QUOTED PASSAGE |
## BEGIN

26. Mr Karim submitted a rule 24 notice, inviting us to dismiss the appeal. The notice submitted that the authorities concerning SIAC and section 40(2) decisions do not read across to decisions under section 40(3). The judge was wrong to confine his assessment of the section 40(3) condition precedent issue to a public law review. He should have considered whether the condition precedent was met for himself. Had he done so, he would have concluded that the condition precedent was not met. The evidence clearly demonstrated that the appellants were not personally culpable, and had no personal involvement with, or knowledge of, the fraud committed by their father on their unknowing behalf. As for Article 8, the judge’s assessment was flawless, and the Secretary of State’s grounds of appeal were merely an attempt to relitigate the case. It was difficult to envisage a more disproportionate interference with an individual’s Article 8 rights arising from the reasonably foreseeable consequences of deprivation than for their citizenship to be revoked in circumstances when they had no personal culpability whatsoever.
The First-tier Tribunal’s analysis was Begum-compliant
27. We have concluded that the Secretary of State’s challenge to the judge’s decision represents a misreading of it, for the following reasons which we explain below.
a. The judge reached findings of fact which, in principle, covered all relevant matters he had to consider.
b. Having reached those findings, the judge applied the law to them.
c. The judge did not purport to perform the section 40(3) assessment for himself, or otherwise exercise the Secretary of State’s discretion for her. He manifestly rejected the appellants’ submissions that he should do for himself and found that the Secretary of State was entitled to be satisfied that the statutory condition precedent was met.
d. The judge’s operative reasons for allowing the appeal were based on his Article 8 findings; such findings were, on a proper reading of the authorities, matters for the judge to consider and assess for himself.
Statutory condition precedent
28. On an appeal to the First-tier Tribunal against a decision taken under section 40(3) of the 1981 Act, the intensity of the tribunal’s review differs significantly depending on which stage of the analysis it is performing:
a. If the tribunal is determining whether the Secretary of State of was entitled to be satisfied that the section 40(3) condition precedent was met, it is to perform what we shall term a public law review, consistent with the approach identified at paragraph 71 of Begum. See also paragraph (1) of the Headnote to Ciceri, quoted above.
b. By contrast, if a tribunal is deciding whether the rights of the individual concerned under Article 8 ECHR are engaged, it must decide for itself whether Article 8 is engaged. If it is, it must determine for itself whether depriving the individual concerned of British citizenship would constitute a violation of those rights.
29. Properly understood, the judge’s analysis was entirely consistent with (a) the limited public law review of decisions taken under section 40(3) of the 1981 Act, and (b) the broader, merits-based analysis of ECHR issues required by Begum and the authorities subsequent to it.

## END

DATA |
## BEGIN

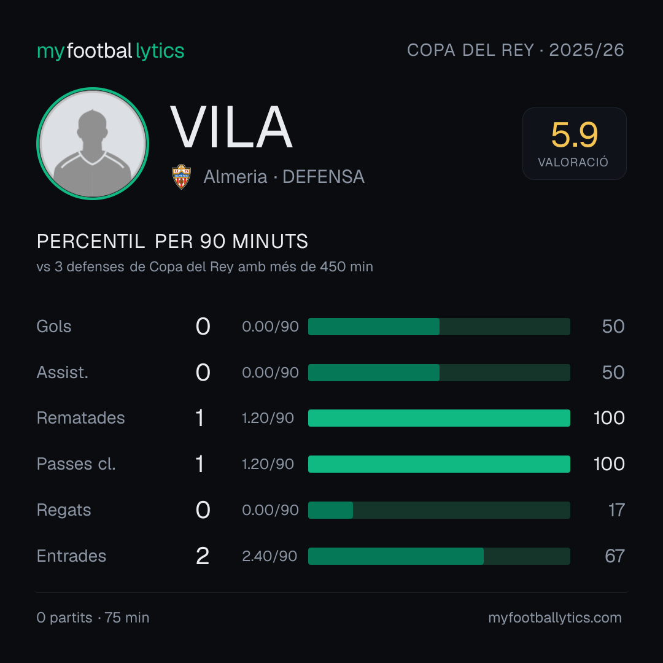Select the Rematades stat label

tap(81, 418)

## END

TO-DO LIST |
a) In the citizenship deprivation ruling, what kind of notice did Mr Karim submit?
b) Carry on the citizenship deprivation ruling from the point where it stops.

RESULTS OF THE EXERCISE |
a) A rule 24 notice.

b)
30. Even in relation to point (a), the authorities, including U3, suggest that reviewing evidence that was not before the Secretary of State at the time she took the impugned decision may be relevant, albeit for limited purposes: see the discussion at paragraphs 36 to 40 of U3. Evidence post-dating the decision may identify the significance of a matter which the Secretary of State did not consider, but ought to have considered (paragraph 37). Once an appeal against a section 40(2) decision is lodged with SIAC, the Secretary of State will undertake an exculpatory review of the decision, on the basis of the evidence supporting the appeal (a similar process took place in these proceedings: see, for example, paragraphs 2, 14 and 15, of the Respondent’s Review before the First-tier Tribunal). At paragraph 40 of U3, the Commission held, “SIAC is, accordingly, not debarred from considering evidence that was not before the decision-maker at the time of a decision.” There is plainly a role for a judge in assessing the evidence in relation to whether the statutory condition precedent was met, even while fully respecting the confines of the limited public law review to which such assessments are restricted.
31. In relation to point (b), it is for the tribunal to assess such matters for itself. At paragraph 71 of Begum, Lord Reed held that in order to determine whether the decision was compatible with the ECHR:
“SIAC may well have to consider relevant evidence… In reviewing compliance with the Human Rights Act, [SIAC] has to make its own independent assessment.” (emphasis added)
32. The justiciability of human rights considerations in statutory appeals to the First-tier Tribunal against section 40(3) decisions to the First-tier Tribunal is that as summarised at paragraphs (2) and following of the Headnote in Ciceri:
“…the Tribunal must decide for itself whether depriving the appellant of British citizenship would constitute a violation of those rights…”
33. The approach of the judge in these proceedings to the above analysis was to reach global findings of fact to which he then applied the law. In doing so, the judge structured his judgment in a manner that many judges find helpful: he outlined the parties’ details, the disputed issues, reached findings of fact, applied the law to those findings of fact, and reached an overall conclusion. In other words, he adopted the ‘parties – issues – facts – law – application – conclusion’ structure which may be found in many judgments.
34. It may, on one view, have been helpful for the judge expressly to address the legal tests first, before reaching findings of fact. However, as observed by Peter Jackson LJ in B (A Child)(Adequacy of Reasons) [2022] EWCA Civ 407 at paragraph 59, “[j]udgments reflect the thinking of the individual judge and there is no room for dogma…” In Simetra Global Assets Limited v Ikon [2019] EWCA Civ 1413, Males LJ said at paragraph 46 that, “it has been said many times that what is required [in a judgment] will depend on the nature of the case and that no universal template is possible…”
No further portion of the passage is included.